Requirement =>
Give the records below as a numbered list, skipping any blank lines.

Data items:

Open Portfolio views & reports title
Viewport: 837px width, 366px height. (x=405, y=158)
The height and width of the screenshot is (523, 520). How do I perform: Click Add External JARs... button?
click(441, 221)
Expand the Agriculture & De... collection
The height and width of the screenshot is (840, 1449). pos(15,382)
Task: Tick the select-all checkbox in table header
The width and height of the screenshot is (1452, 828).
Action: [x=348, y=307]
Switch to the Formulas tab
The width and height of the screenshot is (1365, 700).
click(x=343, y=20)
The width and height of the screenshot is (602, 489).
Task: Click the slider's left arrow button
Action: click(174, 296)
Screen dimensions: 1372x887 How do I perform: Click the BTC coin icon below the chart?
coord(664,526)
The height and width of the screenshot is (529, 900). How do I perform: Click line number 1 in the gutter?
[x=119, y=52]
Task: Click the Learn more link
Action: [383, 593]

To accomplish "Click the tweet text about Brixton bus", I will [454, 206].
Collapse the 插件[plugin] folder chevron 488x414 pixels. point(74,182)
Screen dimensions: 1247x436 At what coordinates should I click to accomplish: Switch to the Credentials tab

Exercise response =>
1. Open Portfolio views & reports title
2. Viewport: 837px width, 366px height. (x=405, y=158)
3. The height and width of the screenshot is (523, 520). How do I perform: Click Add External JARs... button?
4. click(441, 221)
5. Expand the Agriculture & De... collection
6. The height and width of the screenshot is (840, 1449). pos(15,382)
7. Task: Tick the select-all checkbox in table header
8. The width and height of the screenshot is (1452, 828).
9. Action: [x=348, y=307]
10. Switch to the Formulas tab
11. The width and height of the screenshot is (1365, 700).
12. click(x=343, y=20)
13. The width and height of the screenshot is (602, 489).
14. Task: Click the slider's left arrow button
15. Action: click(174, 296)
16. Screen dimensions: 1372x887 How do I perform: Click the BTC coin icon below the chart?
17. coord(664,526)
18. The height and width of the screenshot is (529, 900). How do I perform: Click line number 1 in the gutter?
19. [x=119, y=52]
20. Task: Click the Learn more link
21. Action: [383, 593]
22. To accomplish "Click the tweet text about Brixton bus", I will [454, 206].
23. Collapse the 插件[plugin] folder chevron 488x414 pixels. point(74,182)
24. Screen dimensions: 1247x436 At what coordinates should I click to accomplish: Switch to the Credentials tab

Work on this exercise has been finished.